[Item coordinate data]
## BEGIN

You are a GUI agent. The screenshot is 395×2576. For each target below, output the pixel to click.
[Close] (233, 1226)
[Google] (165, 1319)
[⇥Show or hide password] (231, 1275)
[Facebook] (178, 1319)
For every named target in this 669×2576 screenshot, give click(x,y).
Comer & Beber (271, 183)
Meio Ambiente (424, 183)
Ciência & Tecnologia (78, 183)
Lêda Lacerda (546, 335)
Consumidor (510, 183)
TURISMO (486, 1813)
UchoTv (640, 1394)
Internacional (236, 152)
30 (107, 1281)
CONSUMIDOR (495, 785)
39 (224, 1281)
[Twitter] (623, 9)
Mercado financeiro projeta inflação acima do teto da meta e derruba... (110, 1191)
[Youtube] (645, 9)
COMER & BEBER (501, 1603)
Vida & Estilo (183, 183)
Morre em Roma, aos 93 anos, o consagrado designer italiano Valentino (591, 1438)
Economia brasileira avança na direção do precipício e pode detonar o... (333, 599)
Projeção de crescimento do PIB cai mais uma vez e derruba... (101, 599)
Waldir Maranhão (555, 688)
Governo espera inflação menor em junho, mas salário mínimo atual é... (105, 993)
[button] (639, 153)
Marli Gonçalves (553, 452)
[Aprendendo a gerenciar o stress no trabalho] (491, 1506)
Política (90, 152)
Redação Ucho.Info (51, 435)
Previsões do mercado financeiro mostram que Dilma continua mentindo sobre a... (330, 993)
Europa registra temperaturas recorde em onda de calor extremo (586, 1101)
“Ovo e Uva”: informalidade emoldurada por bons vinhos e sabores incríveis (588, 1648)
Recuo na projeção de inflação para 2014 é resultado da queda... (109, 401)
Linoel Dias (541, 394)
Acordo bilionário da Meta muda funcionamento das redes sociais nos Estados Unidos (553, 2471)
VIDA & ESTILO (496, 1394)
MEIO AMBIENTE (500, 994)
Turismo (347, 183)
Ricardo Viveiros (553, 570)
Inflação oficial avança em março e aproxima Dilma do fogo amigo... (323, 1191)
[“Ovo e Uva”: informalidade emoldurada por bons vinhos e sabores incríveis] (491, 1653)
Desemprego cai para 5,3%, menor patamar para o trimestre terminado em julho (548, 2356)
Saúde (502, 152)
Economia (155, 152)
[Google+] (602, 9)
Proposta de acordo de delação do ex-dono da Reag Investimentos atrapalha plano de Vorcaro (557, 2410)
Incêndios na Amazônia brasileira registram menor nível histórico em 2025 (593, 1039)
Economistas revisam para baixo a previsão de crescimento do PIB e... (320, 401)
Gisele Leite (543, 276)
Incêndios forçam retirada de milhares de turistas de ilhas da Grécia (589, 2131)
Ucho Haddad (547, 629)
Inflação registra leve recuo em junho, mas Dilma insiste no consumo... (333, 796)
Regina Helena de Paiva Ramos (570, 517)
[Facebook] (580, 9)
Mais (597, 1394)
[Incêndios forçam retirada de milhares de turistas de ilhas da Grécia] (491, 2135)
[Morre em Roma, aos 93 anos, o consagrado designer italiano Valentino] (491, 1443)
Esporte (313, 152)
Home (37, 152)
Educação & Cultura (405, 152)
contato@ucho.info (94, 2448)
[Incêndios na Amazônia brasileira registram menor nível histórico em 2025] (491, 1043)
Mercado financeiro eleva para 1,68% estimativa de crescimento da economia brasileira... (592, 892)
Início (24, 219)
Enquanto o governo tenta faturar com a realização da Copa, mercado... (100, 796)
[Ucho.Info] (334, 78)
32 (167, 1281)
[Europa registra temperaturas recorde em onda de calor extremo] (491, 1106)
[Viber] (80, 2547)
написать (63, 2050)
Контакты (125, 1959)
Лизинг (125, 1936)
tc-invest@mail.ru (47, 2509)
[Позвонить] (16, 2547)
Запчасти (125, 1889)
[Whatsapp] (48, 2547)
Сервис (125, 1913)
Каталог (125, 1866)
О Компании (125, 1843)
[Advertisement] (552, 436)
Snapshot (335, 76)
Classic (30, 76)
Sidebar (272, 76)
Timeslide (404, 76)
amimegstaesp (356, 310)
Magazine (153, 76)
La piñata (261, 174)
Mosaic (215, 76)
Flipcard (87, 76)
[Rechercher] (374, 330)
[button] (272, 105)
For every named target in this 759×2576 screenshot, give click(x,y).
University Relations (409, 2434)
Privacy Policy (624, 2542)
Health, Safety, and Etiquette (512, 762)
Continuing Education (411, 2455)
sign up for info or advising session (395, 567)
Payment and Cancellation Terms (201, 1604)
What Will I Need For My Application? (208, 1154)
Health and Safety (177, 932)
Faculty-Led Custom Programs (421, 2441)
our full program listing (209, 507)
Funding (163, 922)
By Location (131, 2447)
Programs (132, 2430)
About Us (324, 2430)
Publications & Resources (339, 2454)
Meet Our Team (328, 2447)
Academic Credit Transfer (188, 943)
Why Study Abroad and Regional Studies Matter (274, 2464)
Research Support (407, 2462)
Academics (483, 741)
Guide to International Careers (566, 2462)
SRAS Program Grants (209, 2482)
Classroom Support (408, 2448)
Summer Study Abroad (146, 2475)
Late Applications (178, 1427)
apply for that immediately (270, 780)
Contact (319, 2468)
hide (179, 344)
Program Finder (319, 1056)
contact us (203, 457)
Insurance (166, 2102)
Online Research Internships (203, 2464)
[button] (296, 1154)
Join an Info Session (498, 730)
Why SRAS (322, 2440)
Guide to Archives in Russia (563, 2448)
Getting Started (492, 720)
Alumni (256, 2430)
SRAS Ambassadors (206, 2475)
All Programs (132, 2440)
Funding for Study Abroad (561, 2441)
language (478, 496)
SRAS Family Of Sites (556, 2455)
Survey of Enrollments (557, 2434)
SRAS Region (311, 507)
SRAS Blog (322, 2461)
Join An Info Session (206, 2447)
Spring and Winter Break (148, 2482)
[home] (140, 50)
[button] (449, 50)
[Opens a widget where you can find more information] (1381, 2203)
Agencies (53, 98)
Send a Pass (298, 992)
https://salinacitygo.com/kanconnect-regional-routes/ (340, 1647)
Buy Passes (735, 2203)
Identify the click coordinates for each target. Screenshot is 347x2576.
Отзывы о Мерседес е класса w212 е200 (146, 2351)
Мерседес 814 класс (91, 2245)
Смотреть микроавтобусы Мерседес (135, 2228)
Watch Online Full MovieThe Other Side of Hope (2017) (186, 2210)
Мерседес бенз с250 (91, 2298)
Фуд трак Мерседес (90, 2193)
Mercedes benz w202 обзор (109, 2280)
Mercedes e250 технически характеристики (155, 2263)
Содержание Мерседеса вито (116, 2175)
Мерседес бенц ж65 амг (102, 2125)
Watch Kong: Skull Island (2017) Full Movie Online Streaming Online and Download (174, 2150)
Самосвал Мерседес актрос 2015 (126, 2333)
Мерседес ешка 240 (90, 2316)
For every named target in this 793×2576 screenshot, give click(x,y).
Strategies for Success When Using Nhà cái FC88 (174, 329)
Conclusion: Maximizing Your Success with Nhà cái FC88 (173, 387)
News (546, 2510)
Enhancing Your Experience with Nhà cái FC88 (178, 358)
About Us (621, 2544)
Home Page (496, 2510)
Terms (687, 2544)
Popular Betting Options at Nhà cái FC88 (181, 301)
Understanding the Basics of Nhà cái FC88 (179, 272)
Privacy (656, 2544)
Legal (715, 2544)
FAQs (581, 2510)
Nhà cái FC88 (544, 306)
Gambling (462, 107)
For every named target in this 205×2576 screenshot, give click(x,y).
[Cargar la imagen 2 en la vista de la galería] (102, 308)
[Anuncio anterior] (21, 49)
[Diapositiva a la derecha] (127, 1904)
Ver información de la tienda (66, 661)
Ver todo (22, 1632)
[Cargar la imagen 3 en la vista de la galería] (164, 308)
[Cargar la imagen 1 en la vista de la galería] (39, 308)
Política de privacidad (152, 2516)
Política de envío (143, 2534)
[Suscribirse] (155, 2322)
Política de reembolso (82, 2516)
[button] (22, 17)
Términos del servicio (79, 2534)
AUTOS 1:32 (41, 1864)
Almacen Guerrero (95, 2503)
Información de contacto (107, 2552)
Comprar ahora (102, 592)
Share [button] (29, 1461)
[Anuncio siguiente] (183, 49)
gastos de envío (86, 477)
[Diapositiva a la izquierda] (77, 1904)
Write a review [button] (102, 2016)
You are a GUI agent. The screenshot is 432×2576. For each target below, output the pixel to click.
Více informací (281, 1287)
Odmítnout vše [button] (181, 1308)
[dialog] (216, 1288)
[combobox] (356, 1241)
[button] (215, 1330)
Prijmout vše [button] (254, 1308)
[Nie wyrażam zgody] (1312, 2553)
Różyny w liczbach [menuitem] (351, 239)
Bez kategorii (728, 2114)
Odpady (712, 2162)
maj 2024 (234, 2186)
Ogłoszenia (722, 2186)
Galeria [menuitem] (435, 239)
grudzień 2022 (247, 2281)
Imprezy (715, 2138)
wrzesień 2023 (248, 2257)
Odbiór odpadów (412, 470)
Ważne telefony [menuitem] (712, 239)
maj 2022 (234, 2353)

## END

*Problem requirements*
Please arrange the items as a numbered list, from the first line of the items through the line containing "[Google+] (602, 9)", both included. Leave out any blank lines.

*Response to this task*
1. You are a GUI agent. The screenshot is 395×2576. For each target below, output the pixel to click.
2. [Close] (233, 1226)
3. [Google] (165, 1319)
4. [⇥Show or hide password] (231, 1275)
5. [Facebook] (178, 1319)
6. For every named target in this 669×2576 screenshot, give click(x,y).
7. Comer & Beber (271, 183)
8. Meio Ambiente (424, 183)
9. Ciência & Tecnologia (78, 183)
10. Lêda Lacerda (546, 335)
11. Consumidor (510, 183)
12. TURISMO (486, 1813)
13. UchoTv (640, 1394)
14. Internacional (236, 152)
15. 30 (107, 1281)
16. CONSUMIDOR (495, 785)
17. 39 (224, 1281)
18. [Twitter] (623, 9)
19. Mercado financeiro projeta inflação acima do teto da meta e derruba... (110, 1191)
20. [Youtube] (645, 9)
21. COMER & BEBER (501, 1603)
22. Vida & Estilo (183, 183)
23. Morre em Roma, aos 93 anos, o consagrado designer italiano Valentino (591, 1438)
24. Economia brasileira avança na direção do precipício e pode detonar o... (333, 599)
25. Projeção de crescimento do PIB cai mais uma vez e derruba... (101, 599)
26. Waldir Maranhão (555, 688)
27. Governo espera inflação menor em junho, mas salário mínimo atual é... (105, 993)
28. [button] (639, 153)
29. Marli Gonçalves (553, 452)
30. [Aprendendo a gerenciar o stress no trabalho] (491, 1506)
31. Política (90, 152)
32. Redação Ucho.Info (51, 435)
33. Previsões do mercado financeiro mostram que Dilma continua mentindo sobre a... (330, 993)
34. Europa registra temperaturas recorde em onda de calor extremo (586, 1101)
35. “Ovo e Uva”: informalidade emoldurada por bons vinhos e sabores incríveis (588, 1648)
36. Recuo na projeção de inflação para 2014 é resultado da queda... (109, 401)
37. Linoel Dias (541, 394)
38. Acordo bilionário da Meta muda funcionamento das redes sociais nos Estados Unidos (553, 2471)
39. VIDA & ESTILO (496, 1394)
40. MEIO AMBIENTE (500, 994)
41. Turismo (347, 183)
42. Ricardo Viveiros (553, 570)
43. Inflação oficial avança em março e aproxima Dilma do fogo amigo... (323, 1191)
44. [“Ovo e Uva”: informalidade emoldurada por bons vinhos e sabores incríveis] (491, 1653)
45. Desemprego cai para 5,3%, menor patamar para o trimestre terminado em julho (548, 2356)
46. Saúde (502, 152)
47. Economia (155, 152)
48. [Google+] (602, 9)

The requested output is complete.